Set down exactly, with nothing added, the lines from the one containing "Craft Skills (949, 992)" through the end of the entries.

[Start of Attachment]

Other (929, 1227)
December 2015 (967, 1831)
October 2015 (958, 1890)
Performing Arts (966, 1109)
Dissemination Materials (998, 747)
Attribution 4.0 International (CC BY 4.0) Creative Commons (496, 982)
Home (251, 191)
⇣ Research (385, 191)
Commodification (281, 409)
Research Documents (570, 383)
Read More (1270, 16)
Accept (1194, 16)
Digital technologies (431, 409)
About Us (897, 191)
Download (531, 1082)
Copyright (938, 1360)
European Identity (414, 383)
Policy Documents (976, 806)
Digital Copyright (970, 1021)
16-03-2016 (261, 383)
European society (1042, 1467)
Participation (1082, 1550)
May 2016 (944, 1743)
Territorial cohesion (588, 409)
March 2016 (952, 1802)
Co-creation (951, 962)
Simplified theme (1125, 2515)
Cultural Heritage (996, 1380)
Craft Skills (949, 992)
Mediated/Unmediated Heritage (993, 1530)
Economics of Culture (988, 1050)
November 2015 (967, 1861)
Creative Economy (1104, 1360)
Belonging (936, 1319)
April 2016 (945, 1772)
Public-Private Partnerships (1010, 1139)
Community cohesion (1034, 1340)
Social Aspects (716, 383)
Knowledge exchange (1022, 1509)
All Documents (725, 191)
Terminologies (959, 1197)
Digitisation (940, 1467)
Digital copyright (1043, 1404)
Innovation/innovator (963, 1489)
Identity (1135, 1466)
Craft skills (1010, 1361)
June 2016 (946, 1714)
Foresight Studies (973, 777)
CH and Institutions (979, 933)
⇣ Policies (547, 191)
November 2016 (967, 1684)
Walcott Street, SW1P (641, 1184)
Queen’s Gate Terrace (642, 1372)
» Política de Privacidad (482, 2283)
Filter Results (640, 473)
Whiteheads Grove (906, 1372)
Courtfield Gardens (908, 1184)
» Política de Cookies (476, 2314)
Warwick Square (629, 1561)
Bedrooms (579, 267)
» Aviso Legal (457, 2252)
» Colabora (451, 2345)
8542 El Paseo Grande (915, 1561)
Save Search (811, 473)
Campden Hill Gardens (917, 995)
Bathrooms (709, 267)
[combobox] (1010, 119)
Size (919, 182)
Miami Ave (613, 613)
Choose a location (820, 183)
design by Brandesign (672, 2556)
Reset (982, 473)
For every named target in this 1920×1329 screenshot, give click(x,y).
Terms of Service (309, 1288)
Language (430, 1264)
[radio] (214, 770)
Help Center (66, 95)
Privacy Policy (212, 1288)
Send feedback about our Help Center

[End of Attachment]

Your response =>
Craft Skills (949, 992)
Mediated/Unmediated Heritage (993, 1530)
Economics of Culture (988, 1050)
November 2015 (967, 1861)
Creative Economy (1104, 1360)
Belonging (936, 1319)
April 2016 (945, 1772)
Public-Private Partnerships (1010, 1139)
Community cohesion (1034, 1340)
Social Aspects (716, 383)
Knowledge exchange (1022, 1509)
All Documents (725, 191)
Terminologies (959, 1197)
Digitisation (940, 1467)
Digital copyright (1043, 1404)
Innovation/innovator (963, 1489)
Identity (1135, 1466)
Craft skills (1010, 1361)
June 2016 (946, 1714)
Foresight Studies (973, 777)
CH and Institutions (979, 933)
⇣ Policies (547, 191)
November 2016 (967, 1684)
Walcott Street, SW1P (641, 1184)
Queen’s Gate Terrace (642, 1372)
» Política de Privacidad (482, 2283)
Filter Results (640, 473)
Whiteheads Grove (906, 1372)
Courtfield Gardens (908, 1184)
» Política de Cookies (476, 2314)
Warwick Square (629, 1561)
Bedrooms (579, 267)
» Aviso Legal (457, 2252)
» Colabora (451, 2345)
8542 El Paseo Grande (915, 1561)
Save Search (811, 473)
Campden Hill Gardens (917, 995)
Bathrooms (709, 267)
[combobox] (1010, 119)
Size (919, 182)
Miami Ave (613, 613)
Choose a location (820, 183)
design by Brandesign (672, 2556)
Reset (982, 473)
For every named target in this 1920×1329 screenshot, give click(x,y).
Terms of Service (309, 1288)
Language (430, 1264)
[radio] (214, 770)
Help Center (66, 95)
Privacy Policy (212, 1288)
Send feedback about our Help Center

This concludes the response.